Excerpted records:
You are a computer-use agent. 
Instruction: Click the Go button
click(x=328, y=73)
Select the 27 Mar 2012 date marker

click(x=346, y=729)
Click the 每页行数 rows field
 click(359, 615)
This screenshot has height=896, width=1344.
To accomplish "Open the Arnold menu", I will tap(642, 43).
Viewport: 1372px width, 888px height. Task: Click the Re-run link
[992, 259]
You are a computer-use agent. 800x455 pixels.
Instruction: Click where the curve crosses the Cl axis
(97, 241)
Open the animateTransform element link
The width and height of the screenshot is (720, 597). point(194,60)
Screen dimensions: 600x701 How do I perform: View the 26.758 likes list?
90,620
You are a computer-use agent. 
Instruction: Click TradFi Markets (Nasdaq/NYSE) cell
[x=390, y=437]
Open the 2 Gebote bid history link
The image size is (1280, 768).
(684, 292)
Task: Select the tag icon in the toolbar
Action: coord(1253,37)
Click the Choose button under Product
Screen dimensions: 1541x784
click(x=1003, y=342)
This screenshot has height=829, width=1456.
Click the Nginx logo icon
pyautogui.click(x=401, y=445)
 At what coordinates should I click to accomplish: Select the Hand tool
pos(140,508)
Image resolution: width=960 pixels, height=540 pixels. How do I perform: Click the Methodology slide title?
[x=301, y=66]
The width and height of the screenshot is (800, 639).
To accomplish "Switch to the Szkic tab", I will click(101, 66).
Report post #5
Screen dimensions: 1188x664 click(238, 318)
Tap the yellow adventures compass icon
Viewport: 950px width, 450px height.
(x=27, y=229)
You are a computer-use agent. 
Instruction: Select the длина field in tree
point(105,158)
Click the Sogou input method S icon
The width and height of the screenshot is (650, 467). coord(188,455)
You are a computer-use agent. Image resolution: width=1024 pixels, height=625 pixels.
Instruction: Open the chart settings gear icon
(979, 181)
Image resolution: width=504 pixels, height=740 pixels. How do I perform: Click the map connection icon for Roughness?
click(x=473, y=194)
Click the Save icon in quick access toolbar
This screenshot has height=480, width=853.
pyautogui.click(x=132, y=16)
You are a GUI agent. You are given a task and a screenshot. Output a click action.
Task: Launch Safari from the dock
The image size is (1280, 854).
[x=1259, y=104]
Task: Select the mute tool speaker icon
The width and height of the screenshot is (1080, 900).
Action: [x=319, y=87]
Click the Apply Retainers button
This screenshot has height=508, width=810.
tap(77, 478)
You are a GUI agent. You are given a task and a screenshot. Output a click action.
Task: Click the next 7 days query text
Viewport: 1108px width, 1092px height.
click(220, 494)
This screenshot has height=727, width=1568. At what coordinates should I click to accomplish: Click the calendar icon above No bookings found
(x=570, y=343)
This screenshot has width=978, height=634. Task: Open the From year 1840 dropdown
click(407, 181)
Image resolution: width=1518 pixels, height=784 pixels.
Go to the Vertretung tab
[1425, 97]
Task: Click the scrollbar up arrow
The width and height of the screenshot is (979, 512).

Task objective:
Turn every line of the listing above into a numbered list, skipping blank lines.

Result below:
1. You are a computer-use agent. 
2. Instruction: Click the Go button
3. click(x=328, y=73)
4. Select the 27 Mar 2012 date marker
5. click(x=346, y=729)
6. Click the 每页行数 rows field
7.  click(359, 615)
8. This screenshot has height=896, width=1344.
9. To accomplish "Open the Arnold menu", I will tap(642, 43).
10. Viewport: 1372px width, 888px height. Task: Click the Re-run link
11. [992, 259]
12. You are a computer-use agent. 800x455 pixels.
13. Instruction: Click where the curve crosses the Cl axis
14. (97, 241)
15. Open the animateTransform element link
16. The width and height of the screenshot is (720, 597). point(194,60)
17. Screen dimensions: 600x701 How do I perform: View the 26.758 likes list?
18. 90,620
19. You are a computer-use agent. 
20. Instruction: Click TradFi Markets (Nasdaq/NYSE) cell
21. [x=390, y=437]
22. Open the 2 Gebote bid history link
23. The image size is (1280, 768).
24. (684, 292)
25. Task: Select the tag icon in the toolbar
26. Action: coord(1253,37)
27. Click the Choose button under Product
28. Screen dimensions: 1541x784
29. click(x=1003, y=342)
30. This screenshot has height=829, width=1456.
31. Click the Nginx logo icon
32. pyautogui.click(x=401, y=445)
33.  At what coordinates should I click to accomplish: Select the Hand tool
34. pos(140,508)
35. Image resolution: width=960 pixels, height=540 pixels. How do I perform: Click the Methodology slide title?
36. [x=301, y=66]
37. The width and height of the screenshot is (800, 639).
38. To accomplish "Switch to the Szkic tab", I will click(101, 66).
39. Report post #5
40. Screen dimensions: 1188x664 click(238, 318)
41. Tap the yellow adventures compass icon
42. Viewport: 950px width, 450px height.
43. (x=27, y=229)
44. You are a computer-use agent. 
45. Instruction: Select the длина field in tree
46. point(105,158)
47. Click the Sogou input method S icon
48. The width and height of the screenshot is (650, 467). coord(188,455)
49. You are a computer-use agent. Image resolution: width=1024 pixels, height=625 pixels.
50. Instruction: Open the chart settings gear icon
51. (979, 181)
52. Image resolution: width=504 pixels, height=740 pixels. How do I perform: Click the map connection icon for Roughness?
53. click(x=473, y=194)
54. Click the Save icon in quick access toolbar
55. This screenshot has height=480, width=853.
56. pyautogui.click(x=132, y=16)
57. You are a GUI agent. You are given a task and a screenshot. Output a click action.
58. Task: Launch Safari from the dock
59. The image size is (1280, 854).
60. [x=1259, y=104]
61. Task: Select the mute tool speaker icon
62. The width and height of the screenshot is (1080, 900).
63. Action: [x=319, y=87]
64. Click the Apply Retainers button
65. This screenshot has height=508, width=810.
66. tap(77, 478)
67. You are a GUI agent. You are given a task and a screenshot. Output a click action.
68. Task: Click the next 7 days query text
69. Viewport: 1108px width, 1092px height.
70. click(220, 494)
71. This screenshot has height=727, width=1568. At what coordinates should I click to accomplish: Click the calendar icon above No bookings found
72. (x=570, y=343)
73. This screenshot has width=978, height=634. Task: Open the From year 1840 dropdown
74. click(407, 181)
75. Image resolution: width=1518 pixels, height=784 pixels.
76. Go to the Vertretung tab
77. [1425, 97]
78. Task: Click the scrollbar up arrow
79. The width and height of the screenshot is (979, 512).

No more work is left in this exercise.